> **WHAT IS NEEDED**: Could you reproduce, word for word, everything below from the line containing "Where should I click to: Click the 镜像标签" down to the line containing "Task: Click the Get Started button", with both of those lines included and no others?

> **INPUT FOR THIS TASK**:
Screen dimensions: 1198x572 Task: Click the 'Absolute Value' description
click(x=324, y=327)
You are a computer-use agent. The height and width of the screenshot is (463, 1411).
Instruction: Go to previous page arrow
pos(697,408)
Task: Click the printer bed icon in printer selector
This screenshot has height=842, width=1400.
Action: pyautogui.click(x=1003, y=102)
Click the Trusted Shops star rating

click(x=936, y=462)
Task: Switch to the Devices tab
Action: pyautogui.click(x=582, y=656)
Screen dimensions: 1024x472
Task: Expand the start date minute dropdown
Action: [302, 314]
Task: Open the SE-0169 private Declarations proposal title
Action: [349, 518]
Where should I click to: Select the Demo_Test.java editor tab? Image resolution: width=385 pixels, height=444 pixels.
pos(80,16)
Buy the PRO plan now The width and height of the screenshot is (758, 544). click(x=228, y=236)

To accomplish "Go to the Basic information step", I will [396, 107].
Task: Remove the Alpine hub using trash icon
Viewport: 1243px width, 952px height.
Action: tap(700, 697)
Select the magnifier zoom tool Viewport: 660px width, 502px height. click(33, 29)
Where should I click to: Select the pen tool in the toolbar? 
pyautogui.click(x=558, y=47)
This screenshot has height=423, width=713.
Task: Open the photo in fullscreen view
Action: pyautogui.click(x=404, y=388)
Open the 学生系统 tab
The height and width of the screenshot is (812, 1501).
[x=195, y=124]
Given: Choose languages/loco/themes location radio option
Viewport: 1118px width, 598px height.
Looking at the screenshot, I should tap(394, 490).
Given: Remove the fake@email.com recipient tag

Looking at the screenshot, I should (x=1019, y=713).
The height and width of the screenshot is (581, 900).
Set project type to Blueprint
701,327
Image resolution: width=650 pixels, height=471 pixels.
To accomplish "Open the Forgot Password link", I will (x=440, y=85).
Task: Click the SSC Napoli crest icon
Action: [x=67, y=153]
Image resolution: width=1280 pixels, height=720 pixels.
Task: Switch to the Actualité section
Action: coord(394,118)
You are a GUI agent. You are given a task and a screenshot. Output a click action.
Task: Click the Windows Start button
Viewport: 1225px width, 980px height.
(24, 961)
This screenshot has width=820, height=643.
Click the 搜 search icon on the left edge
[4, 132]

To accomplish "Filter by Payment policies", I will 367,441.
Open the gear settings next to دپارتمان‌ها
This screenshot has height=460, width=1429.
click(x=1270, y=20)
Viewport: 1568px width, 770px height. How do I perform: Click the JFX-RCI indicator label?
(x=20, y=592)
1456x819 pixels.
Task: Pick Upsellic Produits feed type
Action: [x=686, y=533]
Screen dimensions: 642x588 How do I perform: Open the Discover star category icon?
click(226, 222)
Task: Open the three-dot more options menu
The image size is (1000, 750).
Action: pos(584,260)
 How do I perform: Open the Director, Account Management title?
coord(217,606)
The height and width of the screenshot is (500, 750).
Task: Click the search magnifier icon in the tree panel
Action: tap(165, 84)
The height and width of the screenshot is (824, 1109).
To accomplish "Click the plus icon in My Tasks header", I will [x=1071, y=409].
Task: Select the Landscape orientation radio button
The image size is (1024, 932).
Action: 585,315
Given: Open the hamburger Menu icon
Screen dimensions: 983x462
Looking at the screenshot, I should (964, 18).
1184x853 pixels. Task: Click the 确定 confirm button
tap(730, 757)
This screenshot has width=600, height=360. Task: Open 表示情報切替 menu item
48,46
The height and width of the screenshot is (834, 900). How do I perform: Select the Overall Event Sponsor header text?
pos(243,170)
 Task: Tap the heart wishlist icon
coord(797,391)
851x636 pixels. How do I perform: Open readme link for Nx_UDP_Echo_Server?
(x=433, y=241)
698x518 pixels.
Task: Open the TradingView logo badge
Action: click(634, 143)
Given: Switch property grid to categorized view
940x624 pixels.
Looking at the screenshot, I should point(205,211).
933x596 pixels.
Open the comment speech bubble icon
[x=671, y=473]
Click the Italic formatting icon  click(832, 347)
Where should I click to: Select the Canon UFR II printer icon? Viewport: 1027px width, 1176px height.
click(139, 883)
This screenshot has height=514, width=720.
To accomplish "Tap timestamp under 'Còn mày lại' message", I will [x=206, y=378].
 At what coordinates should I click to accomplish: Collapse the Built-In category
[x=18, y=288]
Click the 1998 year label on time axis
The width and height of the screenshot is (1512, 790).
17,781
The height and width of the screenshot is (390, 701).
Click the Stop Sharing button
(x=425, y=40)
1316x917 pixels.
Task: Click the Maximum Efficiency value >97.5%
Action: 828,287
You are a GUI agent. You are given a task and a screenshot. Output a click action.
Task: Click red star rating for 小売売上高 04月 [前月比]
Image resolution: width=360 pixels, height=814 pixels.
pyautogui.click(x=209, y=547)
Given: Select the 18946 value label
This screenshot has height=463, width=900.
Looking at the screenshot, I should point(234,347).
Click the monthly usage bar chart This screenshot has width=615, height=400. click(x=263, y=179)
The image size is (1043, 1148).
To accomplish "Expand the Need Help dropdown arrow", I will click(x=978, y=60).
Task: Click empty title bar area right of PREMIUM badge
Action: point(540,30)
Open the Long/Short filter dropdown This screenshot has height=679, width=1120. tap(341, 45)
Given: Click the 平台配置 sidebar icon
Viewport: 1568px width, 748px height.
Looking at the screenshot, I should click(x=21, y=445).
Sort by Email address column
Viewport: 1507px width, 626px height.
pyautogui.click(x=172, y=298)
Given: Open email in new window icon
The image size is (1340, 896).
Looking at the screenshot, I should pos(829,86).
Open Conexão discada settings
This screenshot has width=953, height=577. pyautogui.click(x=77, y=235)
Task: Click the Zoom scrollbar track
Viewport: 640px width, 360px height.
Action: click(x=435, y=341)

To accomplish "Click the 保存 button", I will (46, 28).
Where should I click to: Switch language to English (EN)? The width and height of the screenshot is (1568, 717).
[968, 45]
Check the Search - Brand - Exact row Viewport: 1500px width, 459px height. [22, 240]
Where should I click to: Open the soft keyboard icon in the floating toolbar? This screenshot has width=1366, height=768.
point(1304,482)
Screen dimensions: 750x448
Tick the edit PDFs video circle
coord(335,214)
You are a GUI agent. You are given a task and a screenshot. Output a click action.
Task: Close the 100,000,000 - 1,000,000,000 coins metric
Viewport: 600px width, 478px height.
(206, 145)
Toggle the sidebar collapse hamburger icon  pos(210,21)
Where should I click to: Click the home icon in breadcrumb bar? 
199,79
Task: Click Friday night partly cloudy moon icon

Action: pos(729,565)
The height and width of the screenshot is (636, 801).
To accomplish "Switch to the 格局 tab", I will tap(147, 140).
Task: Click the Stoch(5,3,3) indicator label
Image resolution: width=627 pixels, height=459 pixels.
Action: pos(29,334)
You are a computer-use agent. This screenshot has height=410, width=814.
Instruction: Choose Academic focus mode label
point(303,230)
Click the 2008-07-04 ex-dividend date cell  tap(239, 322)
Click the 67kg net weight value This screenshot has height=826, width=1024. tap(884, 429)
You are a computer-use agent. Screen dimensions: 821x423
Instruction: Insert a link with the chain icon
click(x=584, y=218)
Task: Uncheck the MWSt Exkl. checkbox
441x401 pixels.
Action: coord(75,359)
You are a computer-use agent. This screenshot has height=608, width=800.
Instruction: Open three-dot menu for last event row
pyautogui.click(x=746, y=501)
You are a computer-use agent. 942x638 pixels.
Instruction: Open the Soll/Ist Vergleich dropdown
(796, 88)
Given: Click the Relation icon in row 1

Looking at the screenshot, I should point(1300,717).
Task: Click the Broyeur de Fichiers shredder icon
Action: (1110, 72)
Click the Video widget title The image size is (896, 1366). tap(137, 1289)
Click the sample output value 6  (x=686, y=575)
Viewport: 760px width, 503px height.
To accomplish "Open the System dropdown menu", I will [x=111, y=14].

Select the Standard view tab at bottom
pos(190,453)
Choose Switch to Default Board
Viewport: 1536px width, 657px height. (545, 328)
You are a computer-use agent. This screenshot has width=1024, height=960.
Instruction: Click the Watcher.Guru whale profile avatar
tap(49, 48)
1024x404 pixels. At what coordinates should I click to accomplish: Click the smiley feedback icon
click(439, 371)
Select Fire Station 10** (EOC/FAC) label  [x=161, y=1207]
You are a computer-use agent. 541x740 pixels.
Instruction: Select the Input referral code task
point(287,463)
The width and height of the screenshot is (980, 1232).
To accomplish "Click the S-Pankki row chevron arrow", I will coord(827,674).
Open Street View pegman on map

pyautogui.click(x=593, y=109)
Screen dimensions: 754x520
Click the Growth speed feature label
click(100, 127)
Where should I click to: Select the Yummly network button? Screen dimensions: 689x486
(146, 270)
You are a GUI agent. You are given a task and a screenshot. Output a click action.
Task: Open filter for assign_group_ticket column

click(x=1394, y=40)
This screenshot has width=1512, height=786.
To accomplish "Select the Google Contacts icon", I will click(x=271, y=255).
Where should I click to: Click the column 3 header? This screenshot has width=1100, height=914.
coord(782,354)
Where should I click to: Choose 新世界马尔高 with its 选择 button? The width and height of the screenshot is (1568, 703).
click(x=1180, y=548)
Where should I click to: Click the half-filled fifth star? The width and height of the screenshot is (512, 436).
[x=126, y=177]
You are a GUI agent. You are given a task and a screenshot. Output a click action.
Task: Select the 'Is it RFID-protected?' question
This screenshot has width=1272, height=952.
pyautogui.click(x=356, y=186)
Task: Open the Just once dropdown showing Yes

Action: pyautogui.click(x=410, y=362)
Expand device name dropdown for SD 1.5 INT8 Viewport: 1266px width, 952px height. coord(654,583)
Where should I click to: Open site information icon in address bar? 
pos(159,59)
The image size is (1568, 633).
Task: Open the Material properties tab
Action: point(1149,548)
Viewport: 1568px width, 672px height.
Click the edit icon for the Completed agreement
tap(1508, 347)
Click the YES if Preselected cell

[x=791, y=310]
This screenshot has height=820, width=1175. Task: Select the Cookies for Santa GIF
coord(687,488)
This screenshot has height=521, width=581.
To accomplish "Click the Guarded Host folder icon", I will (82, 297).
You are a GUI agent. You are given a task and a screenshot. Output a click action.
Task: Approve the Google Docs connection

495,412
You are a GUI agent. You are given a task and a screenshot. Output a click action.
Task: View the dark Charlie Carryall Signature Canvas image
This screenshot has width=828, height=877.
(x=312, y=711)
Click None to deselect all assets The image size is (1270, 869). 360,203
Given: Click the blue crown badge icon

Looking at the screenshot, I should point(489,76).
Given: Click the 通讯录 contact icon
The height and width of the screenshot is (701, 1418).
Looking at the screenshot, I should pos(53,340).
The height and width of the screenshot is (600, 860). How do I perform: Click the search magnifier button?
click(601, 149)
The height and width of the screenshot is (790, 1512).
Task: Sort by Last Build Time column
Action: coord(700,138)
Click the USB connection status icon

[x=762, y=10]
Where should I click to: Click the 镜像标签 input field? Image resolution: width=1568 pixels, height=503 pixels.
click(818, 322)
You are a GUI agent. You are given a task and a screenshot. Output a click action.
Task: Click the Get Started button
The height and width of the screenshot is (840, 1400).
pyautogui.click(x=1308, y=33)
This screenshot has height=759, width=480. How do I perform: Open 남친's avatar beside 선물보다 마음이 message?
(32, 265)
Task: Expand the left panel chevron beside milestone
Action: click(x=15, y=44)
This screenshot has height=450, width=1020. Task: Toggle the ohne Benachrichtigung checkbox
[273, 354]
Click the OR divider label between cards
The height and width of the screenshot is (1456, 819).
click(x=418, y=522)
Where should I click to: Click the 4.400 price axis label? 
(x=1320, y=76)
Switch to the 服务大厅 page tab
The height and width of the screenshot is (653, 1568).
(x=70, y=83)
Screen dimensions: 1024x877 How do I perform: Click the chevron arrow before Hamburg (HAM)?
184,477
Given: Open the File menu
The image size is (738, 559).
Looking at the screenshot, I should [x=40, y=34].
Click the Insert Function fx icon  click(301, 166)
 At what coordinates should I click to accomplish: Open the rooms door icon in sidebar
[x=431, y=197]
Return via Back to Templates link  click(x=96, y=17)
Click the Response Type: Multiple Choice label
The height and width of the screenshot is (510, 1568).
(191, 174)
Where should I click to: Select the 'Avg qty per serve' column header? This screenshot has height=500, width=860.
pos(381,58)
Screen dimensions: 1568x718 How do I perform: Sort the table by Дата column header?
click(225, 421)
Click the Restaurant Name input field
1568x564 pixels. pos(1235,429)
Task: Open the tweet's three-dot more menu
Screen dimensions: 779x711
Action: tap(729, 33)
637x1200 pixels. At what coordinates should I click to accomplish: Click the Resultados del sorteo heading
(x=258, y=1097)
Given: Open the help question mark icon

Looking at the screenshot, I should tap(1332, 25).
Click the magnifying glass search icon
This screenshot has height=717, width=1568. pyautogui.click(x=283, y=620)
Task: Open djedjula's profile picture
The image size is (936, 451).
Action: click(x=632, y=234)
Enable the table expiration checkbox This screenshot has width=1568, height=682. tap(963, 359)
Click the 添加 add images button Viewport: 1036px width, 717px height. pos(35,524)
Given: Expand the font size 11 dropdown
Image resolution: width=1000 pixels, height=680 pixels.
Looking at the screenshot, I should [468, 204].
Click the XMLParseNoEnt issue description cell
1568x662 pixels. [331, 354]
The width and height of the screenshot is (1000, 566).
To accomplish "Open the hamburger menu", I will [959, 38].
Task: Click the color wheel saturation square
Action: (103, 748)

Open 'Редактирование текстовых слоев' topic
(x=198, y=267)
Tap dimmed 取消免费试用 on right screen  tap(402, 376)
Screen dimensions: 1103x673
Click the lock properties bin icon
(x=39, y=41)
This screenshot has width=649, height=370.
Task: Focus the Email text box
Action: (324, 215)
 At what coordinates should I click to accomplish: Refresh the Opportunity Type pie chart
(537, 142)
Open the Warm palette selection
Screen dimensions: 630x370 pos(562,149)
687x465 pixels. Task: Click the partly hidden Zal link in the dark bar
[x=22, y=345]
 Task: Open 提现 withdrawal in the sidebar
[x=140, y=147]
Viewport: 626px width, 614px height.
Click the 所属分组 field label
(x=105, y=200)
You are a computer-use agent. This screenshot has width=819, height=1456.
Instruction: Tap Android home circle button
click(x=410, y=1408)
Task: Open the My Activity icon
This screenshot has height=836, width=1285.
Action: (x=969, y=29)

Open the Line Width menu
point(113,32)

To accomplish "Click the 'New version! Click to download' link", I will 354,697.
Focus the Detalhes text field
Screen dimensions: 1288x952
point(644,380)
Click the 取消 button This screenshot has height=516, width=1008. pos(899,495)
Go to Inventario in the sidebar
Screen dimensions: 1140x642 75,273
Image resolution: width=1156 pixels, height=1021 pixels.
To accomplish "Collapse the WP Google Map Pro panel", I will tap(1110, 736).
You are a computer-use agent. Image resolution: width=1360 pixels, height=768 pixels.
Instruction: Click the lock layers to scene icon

> **WRITTEN REPLY**:
Where should I click to: Click the 镜像标签 input field? Image resolution: width=1568 pixels, height=503 pixels.
click(818, 322)
You are a GUI agent. You are given a task and a screenshot. Output a click action.
Task: Click the Get Started button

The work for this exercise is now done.